EXTRACT PROVIDED:
== == ==

- Genre: Drama; Thriller; Science Fiction;
- Based on: Zoo by James Patterson and Michael Ledwidge
- Developed by: Josh Appelbaum; André Nemec; Jeff Pinkner; Scott Rosenberg;
- Starring: James Wolk; Kristen Connolly; Nonso Anozie; Nora Arnezeder; Billy Burke; Alyssa Diaz; Josh Salatin; Gracie Dzienny;
- Theme music composer: John Carpenter
- Composer: Chris Tilton
- Country of origin: United States
- Original language: English
- No. of seasons: 3
- No. of episodes: 39 (list of episodes)

Production
- Executive producers: Jeff Pinkner; Josh Appelbaum; André Nemec; Scott Rosenberg; Michael Katleman; James Mangold; Cathy Konrad; James Patterson; Bill Robinson; Leopoldo Gout; Steve Bowen;
- Running time: 39–45 minutes
- Production companies: Midnight Radio; Tree Line Film; James Patterson Entertainment; CBS Television Studios;

Original release
- Network: CBS
- Release: June 30, 2015 – September 21, 2017

= Zoo (American TV series) =

American drama television series

Zoo is an American drama television series based on the 2012 novel by James Patterson and Michael Ledwidge, the former also serving as an executive producer for the series, which stars James Wolk, Kristen Connolly, Nonso Anozie, Nora Arnezeder and Billy Burke as a group of varied professionals who investigate a mysterious outbreak of violent animal attacks upon humans all over the world.

== == ==

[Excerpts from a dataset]
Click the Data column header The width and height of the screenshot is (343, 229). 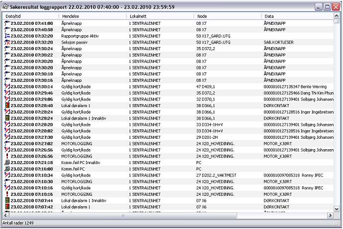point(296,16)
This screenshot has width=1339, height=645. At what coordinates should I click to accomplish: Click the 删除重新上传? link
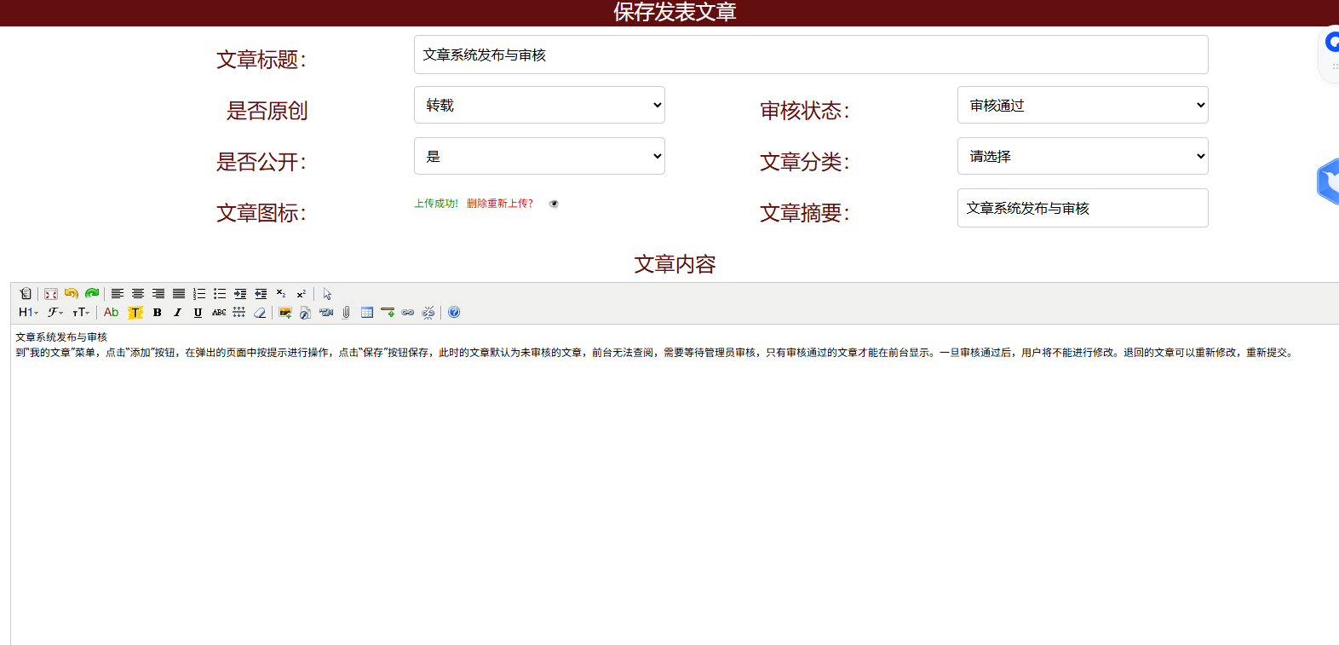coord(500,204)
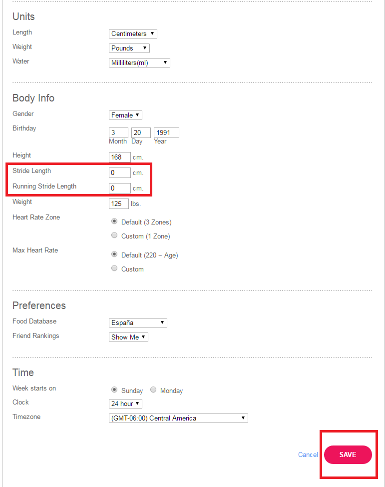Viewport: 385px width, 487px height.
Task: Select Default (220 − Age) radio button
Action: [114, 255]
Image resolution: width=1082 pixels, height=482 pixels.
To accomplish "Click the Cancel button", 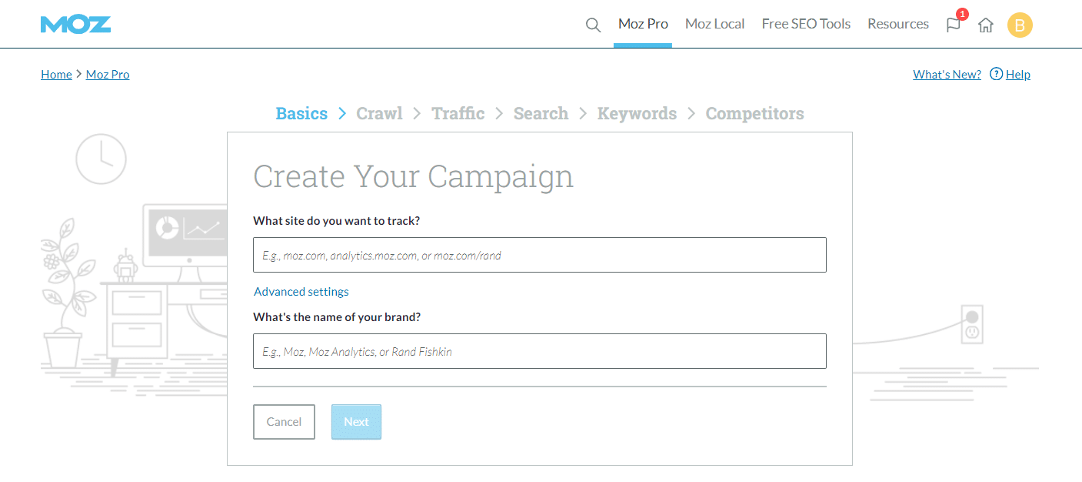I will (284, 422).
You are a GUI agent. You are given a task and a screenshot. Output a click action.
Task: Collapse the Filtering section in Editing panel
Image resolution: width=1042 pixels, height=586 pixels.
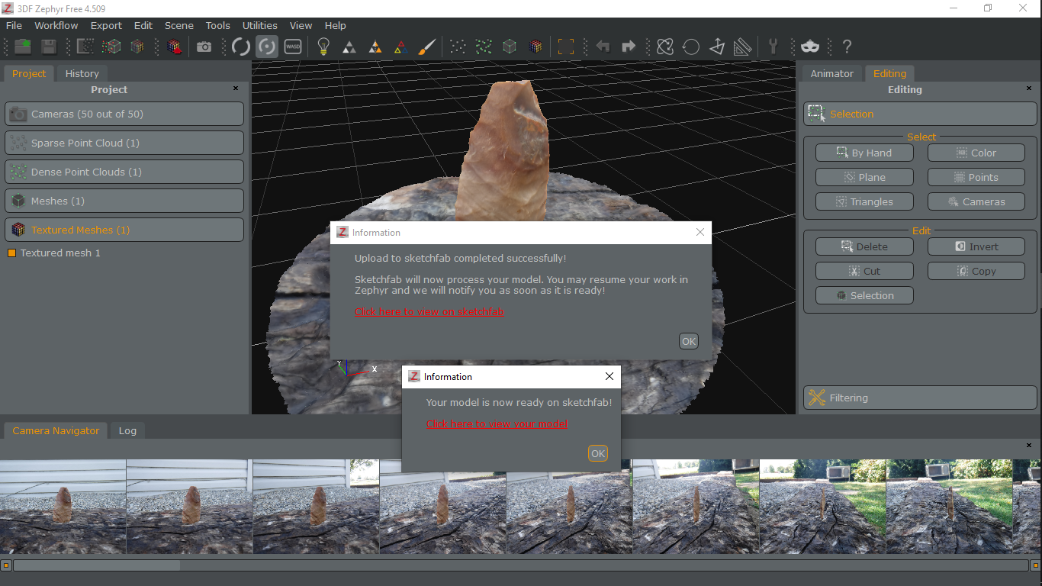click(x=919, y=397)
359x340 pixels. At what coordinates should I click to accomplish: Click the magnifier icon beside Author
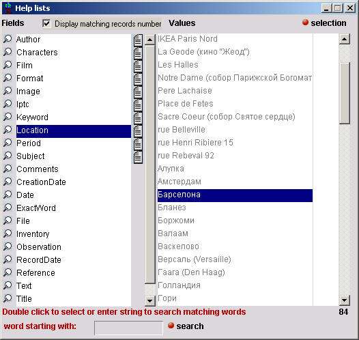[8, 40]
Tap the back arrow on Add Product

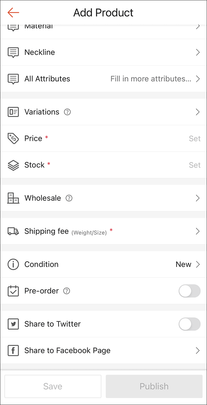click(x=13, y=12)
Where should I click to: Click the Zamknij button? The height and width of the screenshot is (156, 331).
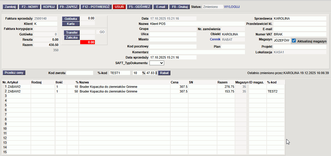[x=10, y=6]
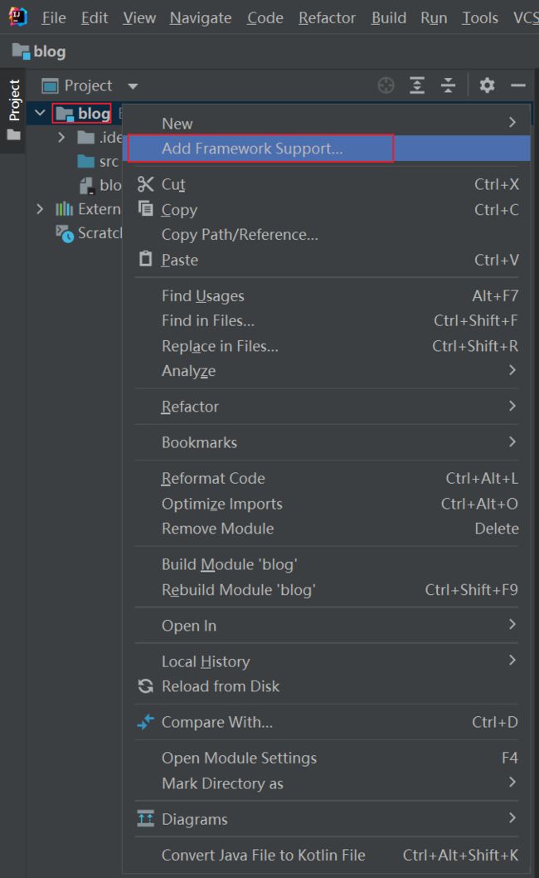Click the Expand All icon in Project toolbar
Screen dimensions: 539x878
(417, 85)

== == ==

INSTRUCTIONS TO FOLLOW:
Reproduce the entire text about the Zoo television series word for word, from "Genre" through the final sentence.

SOLUTION:
- Genre: Drama; Thriller; Science Fiction;
- Based on: Zoo by James Patterson and Michael Ledwidge
- Developed by: Josh Appelbaum; André Nemec; Jeff Pinkner; Scott Rosenberg;
- Starring: James Wolk; Kristen Connolly; Nonso Anozie; Nora Arnezeder; Billy Burke; Alyssa Diaz; Josh Salatin; Gracie Dzienny;
- Theme music composer: John Carpenter
- Composer: Chris Tilton
- Country of origin: United States
- Original language: English
- No. of seasons: 3
- No. of episodes: 39 (list of episodes)

Production
- Executive producers: Jeff Pinkner; Josh Appelbaum; André Nemec; Scott Rosenberg; Michael Katleman; James Mangold; Cathy Konrad; James Patterson; Bill Robinson; Leopoldo Gout; Steve Bowen;
- Running time: 39–45 minutes
- Production companies: Midnight Radio; Tree Line Film; James Patterson Entertainment; CBS Television Studios;

Original release
- Network: CBS
- Release: June 30, 2015 – September 21, 2017

= Zoo (American TV series) =

American drama television series

Zoo is an American drama television series based on the 2012 novel by James Patterson and Michael Ledwidge, the former also serving as an executive producer for the series, which stars James Wolk, Kristen Connolly, Nonso Anozie, Nora Arnezeder and Billy Burke as a group of varied professionals who investigate a mysterious outbreak of violent animal attacks upon humans all over the world.